Task to complete: The records are given next. Repeat each one exactly.

Data supplied:
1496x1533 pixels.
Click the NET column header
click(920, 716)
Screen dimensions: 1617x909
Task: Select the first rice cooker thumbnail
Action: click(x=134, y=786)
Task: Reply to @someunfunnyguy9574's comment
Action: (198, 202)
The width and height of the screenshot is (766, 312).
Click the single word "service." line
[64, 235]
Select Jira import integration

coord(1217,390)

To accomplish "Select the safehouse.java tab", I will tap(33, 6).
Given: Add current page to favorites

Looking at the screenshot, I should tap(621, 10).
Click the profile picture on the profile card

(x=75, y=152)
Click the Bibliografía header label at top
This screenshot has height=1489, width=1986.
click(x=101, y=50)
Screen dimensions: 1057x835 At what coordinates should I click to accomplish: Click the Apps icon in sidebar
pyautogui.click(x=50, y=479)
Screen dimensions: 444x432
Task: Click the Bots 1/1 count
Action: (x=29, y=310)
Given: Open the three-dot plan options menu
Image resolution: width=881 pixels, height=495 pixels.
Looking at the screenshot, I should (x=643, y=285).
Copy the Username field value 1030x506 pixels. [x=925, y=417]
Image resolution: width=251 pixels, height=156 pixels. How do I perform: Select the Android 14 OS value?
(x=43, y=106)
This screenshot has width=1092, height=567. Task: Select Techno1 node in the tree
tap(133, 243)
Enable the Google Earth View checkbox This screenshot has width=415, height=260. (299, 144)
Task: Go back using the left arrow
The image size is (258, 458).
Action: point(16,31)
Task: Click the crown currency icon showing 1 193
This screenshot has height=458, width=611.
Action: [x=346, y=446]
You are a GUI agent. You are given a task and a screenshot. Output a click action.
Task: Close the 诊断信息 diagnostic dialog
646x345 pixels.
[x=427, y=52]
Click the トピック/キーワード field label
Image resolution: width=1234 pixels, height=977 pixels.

Answer below:
1496x1533 pixels.
Click the NET column header
click(920, 716)
Screen dimensions: 1617x909
Task: Select the first rice cooker thumbnail
Action: click(x=134, y=786)
Task: Reply to @someunfunnyguy9574's comment
Action: (198, 202)
The width and height of the screenshot is (766, 312).
Click the single word "service." line
[64, 235]
Select Jira import integration

coord(1217,390)

To accomplish "Select the safehouse.java tab", I will tap(33, 6).
Given: Add current page to favorites

Looking at the screenshot, I should tap(621, 10).
Click the profile picture on the profile card

(x=75, y=152)
Click the Bibliografía header label at top
This screenshot has height=1489, width=1986.
click(x=101, y=50)
Screen dimensions: 1057x835 At what coordinates should I click to accomplish: Click the Apps icon in sidebar
pyautogui.click(x=50, y=479)
Screen dimensions: 444x432
Task: Click the Bots 1/1 count
Action: (x=29, y=310)
Given: Open the three-dot plan options menu
Image resolution: width=881 pixels, height=495 pixels.
Looking at the screenshot, I should (x=643, y=285).
Copy the Username field value 1030x506 pixels. [x=925, y=417]
Image resolution: width=251 pixels, height=156 pixels. How do I perform: Select the Android 14 OS value?
(x=43, y=106)
This screenshot has width=1092, height=567. Task: Select Techno1 node in the tree
tap(133, 243)
Enable the Google Earth View checkbox This screenshot has width=415, height=260. (299, 144)
Task: Go back using the left arrow
The image size is (258, 458).
Action: point(16,31)
Task: Click the crown currency icon showing 1 193
This screenshot has height=458, width=611.
Action: [x=346, y=446]
You are a GUI agent. You are given a task and a screenshot. Output a click action.
Task: Close the 诊断信息 diagnostic dialog
646x345 pixels.
[x=427, y=52]
Click the トピック/キーワード field label
Image resolution: width=1234 pixels, height=977 pixels.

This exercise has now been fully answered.